Background information
- Born: November 18, 1965 (age 60) Dallas, Texas, U.S.
- Genres: Rock
- Occupation: Musician
- Instruments: Vocals, guitar, keyboards
- Years active: 1990–present
- Label: Good Records

= Tim DeLaughter =

American musician

Tim DeLaughter (born November 18, 1965) is an American rock musician. He is the frontman of the bands Tripping Daisy, The Polyphonic Spree, and Preteen Zenith.

At the 61st Primetime Creative Arts Emmy Awards, DeLaughter was nominated for Outstanding Original Main Title Theme Music for his work on the television series United States of Tara.

==Music career==
As a teenager, DeLaughter played in various Duncanville bands as a drummer. However, he was poor at the instrument and began teaching himself to sing and play guitar.

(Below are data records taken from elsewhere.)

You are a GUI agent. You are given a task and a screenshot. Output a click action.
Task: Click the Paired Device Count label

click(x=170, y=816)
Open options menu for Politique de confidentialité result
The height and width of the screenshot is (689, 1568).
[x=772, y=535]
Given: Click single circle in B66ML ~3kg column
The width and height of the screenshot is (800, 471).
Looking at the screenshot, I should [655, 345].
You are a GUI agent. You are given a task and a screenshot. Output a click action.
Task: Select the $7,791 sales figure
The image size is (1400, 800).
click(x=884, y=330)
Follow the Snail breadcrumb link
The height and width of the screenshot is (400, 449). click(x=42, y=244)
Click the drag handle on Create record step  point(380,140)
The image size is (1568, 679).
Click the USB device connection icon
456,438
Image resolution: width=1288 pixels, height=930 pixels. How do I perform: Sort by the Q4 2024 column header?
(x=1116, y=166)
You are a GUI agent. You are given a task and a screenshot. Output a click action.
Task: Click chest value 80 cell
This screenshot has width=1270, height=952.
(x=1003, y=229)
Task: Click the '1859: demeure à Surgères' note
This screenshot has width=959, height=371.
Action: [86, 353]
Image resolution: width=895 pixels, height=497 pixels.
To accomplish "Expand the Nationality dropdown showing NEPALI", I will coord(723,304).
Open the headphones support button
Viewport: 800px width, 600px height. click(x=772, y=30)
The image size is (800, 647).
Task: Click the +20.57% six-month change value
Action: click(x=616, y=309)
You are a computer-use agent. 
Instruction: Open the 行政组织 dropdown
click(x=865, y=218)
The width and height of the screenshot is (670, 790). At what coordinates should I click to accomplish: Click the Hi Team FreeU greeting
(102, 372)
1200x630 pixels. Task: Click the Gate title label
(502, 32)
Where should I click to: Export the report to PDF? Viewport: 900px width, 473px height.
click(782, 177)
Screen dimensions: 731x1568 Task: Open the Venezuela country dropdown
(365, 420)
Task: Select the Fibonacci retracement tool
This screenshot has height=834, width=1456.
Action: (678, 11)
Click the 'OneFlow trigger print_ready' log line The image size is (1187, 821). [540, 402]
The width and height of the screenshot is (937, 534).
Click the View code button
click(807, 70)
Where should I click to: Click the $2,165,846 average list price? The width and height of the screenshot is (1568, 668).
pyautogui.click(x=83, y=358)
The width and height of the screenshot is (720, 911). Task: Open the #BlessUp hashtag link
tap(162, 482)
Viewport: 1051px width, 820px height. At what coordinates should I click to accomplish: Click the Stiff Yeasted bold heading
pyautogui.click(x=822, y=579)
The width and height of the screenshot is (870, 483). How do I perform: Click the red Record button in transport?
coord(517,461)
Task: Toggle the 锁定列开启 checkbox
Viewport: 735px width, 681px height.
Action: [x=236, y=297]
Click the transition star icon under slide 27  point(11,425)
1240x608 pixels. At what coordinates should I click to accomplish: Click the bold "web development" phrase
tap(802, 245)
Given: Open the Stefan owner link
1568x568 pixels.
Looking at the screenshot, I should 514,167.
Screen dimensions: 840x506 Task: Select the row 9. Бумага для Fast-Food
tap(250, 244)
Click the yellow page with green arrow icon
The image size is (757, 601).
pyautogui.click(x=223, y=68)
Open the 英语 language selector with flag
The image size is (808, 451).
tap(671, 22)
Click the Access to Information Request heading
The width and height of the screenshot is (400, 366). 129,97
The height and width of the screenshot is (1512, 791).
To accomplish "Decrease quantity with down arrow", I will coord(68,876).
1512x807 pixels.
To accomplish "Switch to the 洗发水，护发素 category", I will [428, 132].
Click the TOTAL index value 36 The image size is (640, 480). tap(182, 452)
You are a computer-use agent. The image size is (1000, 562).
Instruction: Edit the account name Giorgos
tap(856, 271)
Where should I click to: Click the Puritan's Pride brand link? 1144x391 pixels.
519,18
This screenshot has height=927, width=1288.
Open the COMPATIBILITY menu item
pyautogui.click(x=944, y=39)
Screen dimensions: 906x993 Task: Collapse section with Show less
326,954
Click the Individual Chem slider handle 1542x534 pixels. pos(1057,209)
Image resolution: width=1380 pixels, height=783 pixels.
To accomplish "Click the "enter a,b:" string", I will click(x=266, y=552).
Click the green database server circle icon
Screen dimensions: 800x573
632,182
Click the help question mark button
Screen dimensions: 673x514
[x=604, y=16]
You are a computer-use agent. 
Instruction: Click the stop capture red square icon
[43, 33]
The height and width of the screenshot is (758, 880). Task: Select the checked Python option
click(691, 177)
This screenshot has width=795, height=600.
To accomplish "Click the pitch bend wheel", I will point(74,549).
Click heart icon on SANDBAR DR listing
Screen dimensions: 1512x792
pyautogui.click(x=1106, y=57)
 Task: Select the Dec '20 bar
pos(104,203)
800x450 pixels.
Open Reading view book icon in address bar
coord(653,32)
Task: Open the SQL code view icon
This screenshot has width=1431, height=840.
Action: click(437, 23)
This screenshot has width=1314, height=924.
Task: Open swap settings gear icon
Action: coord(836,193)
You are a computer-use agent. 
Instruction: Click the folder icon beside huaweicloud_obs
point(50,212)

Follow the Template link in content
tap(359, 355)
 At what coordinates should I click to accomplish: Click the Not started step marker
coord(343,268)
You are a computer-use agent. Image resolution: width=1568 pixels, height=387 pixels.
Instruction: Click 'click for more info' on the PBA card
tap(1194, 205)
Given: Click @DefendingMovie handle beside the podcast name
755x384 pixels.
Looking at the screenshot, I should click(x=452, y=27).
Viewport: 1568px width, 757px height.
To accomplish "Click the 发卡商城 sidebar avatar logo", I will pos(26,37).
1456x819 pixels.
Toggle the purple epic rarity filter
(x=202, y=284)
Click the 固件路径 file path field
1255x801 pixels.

He formed Tripping Daisy in 1990, which disbanded in 1999 following the death of guitarist Wes Berggren. The next year, DeLaughter formed The Polyphonic Spree. He and other members of Tripping Daisy and The Polyphonic Spree formed Preteen Zenith in 2011.

===Musical style===
Music critic Mike Boehm described DeLaughter's singing style as a "nasally vocal blend of Ozzy Osbourne and Perry Farrell". The Boston Globes Joan Anderman described him as "sounding like Wayne Coyne of the Flaming Lips starring in a stoner production of Godspell".

==Personal life==
DeLaughter has no siblings and his parents divorced when he was a child. His grandfather was a Southern Baptist preacher.

DeLaughter and his wife, Julie Doyle, met while they were students at Duncanville High School. Their fourth child was born in December 2006. Doyle is also a member of The Polyphonic Spree.